*** SOURCE EXCERPT ***

Of course there is that problem with high PSI, maybe they should make some high quality pump or repurpose something.. Anyway, kudos for making something non-China, functional and actually kinda nice.
 
I switched to this block a couple months ago and I was blown away by the performance and quality. I noticed a 10deg difference over the EK supremacy blocks I was using. This block looks and performs amazingly.
oZ6PNDU.jpg
 
Glad to see these blocks aren't just hype. I was planning on getting one for myself soon just because I like the looks, but it's good to know the performance is there too.
 
From the review - "The company does claim their blocks are optimized for the more typical custom loop pumps from Xylem, which is their way of saying they are aware these are not going to be great options for the weaker pumps used in copper AIOs and standalone solutions. "

I presume that this is the pump that is mentioned?

 
From the review - "The company does claim their blocks are optimized for the more typical custom loop pumps from Xylem, which is their way of saying they are aware these are not going to be great options for the weaker pumps used in copper AIOs and standalone solutions. "

*** LISTED RECORDS ***

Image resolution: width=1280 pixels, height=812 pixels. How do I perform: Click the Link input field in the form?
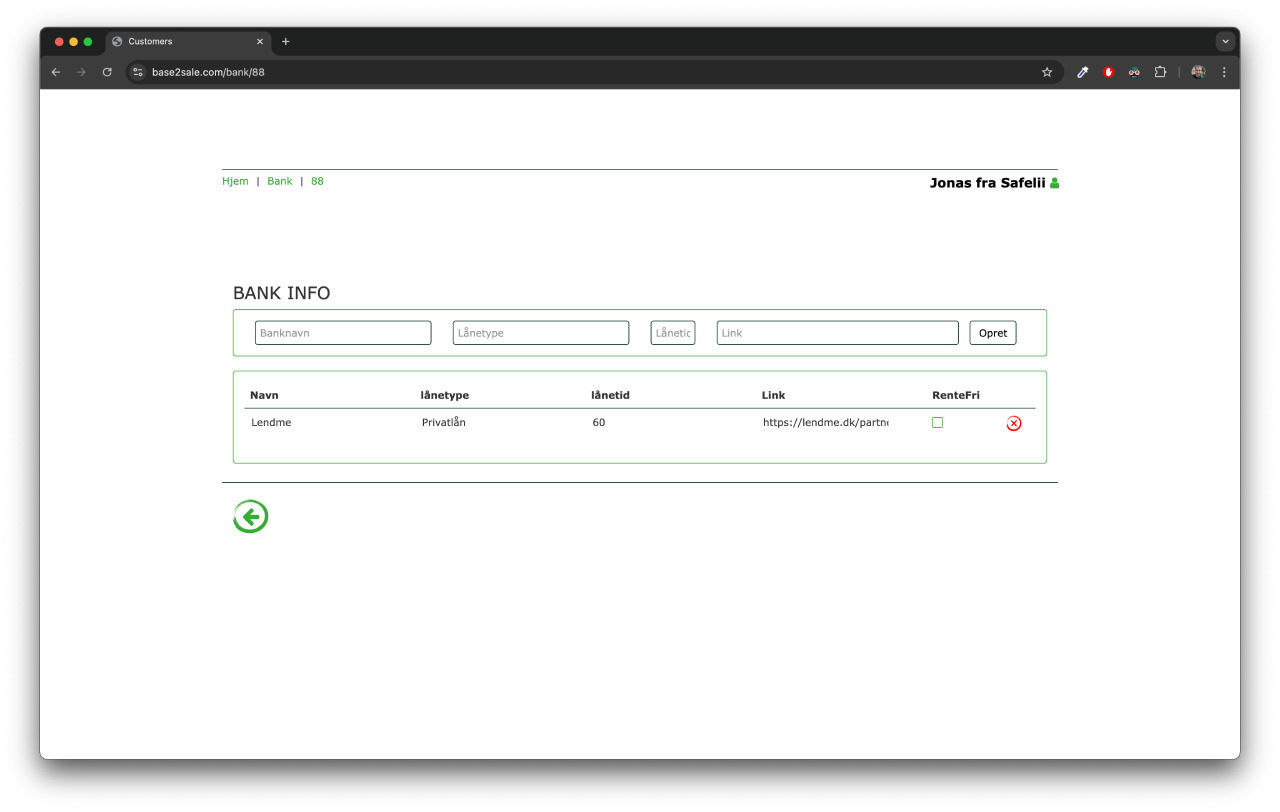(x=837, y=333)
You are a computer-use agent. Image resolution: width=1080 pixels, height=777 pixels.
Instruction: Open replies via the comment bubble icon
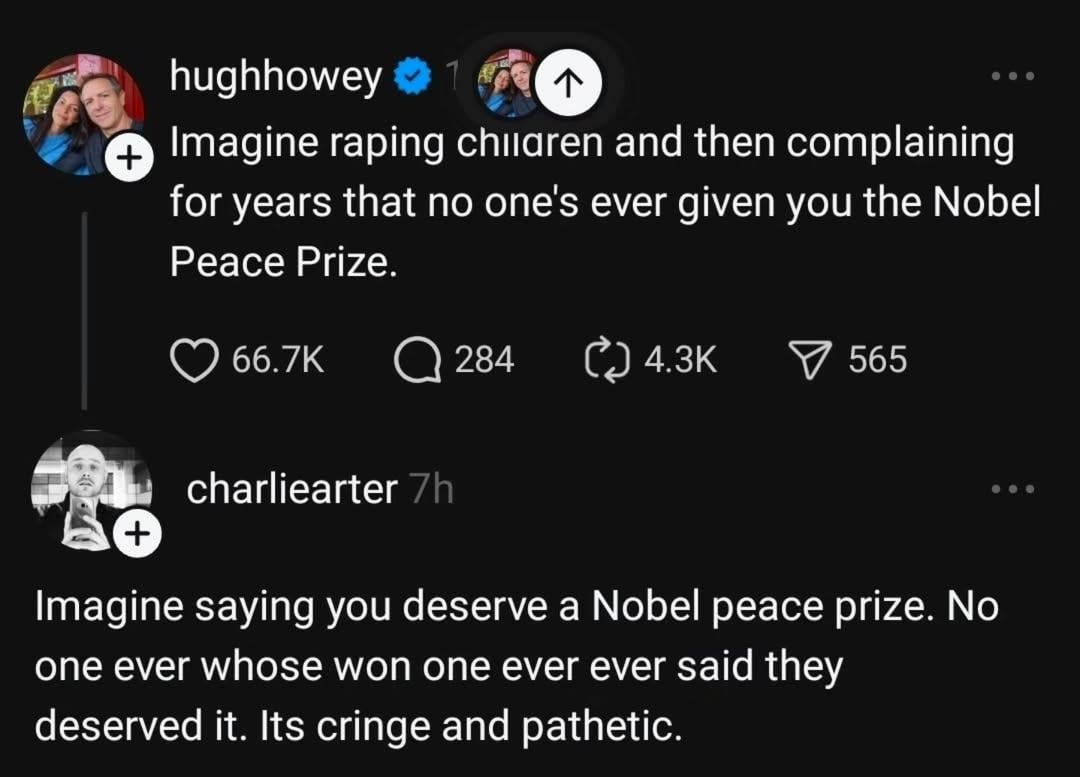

***
*** LISTED RECORDS ***

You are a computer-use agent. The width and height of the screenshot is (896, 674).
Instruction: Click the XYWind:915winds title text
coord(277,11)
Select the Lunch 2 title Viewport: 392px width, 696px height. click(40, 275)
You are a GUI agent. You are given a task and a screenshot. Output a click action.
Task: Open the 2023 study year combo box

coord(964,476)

***

#### TASK TO COMPLETE:
Reproduce the complete forum thread about the water block word for word.

#### SOLVED EXERCISE:
Of course there is that problem with high PSI, maybe they should make some high quality pump or repurpose something.. Anyway, kudos for making something non-China, functional and actually kinda nice.
 
I switched to this block a couple months ago and I was blown away by the performance and quality. I noticed a 10deg difference over the EK supremacy blocks I was using. This block looks and performs amazingly.
oZ6PNDU.jpg
 
Glad to see these blocks aren't just hype. I was planning on getting one for myself soon just because I like the looks, but it's good to know the performance is there too.
 
From the review - "The company does claim their blocks are optimized for the more typical custom loop pumps from Xylem, which is their way of saying they are aware these are not going to be great options for the weaker pumps used in copper AIOs and standalone solutions. "

I presume that this is the pump that is mentioned?

 
From the review - "The company does claim their blocks are optimized for the more typical custom loop pumps from Xylem, which is their way of saying they are aware these are not going to be great options for the weaker pumps used in copper AIOs and standalone solutions. "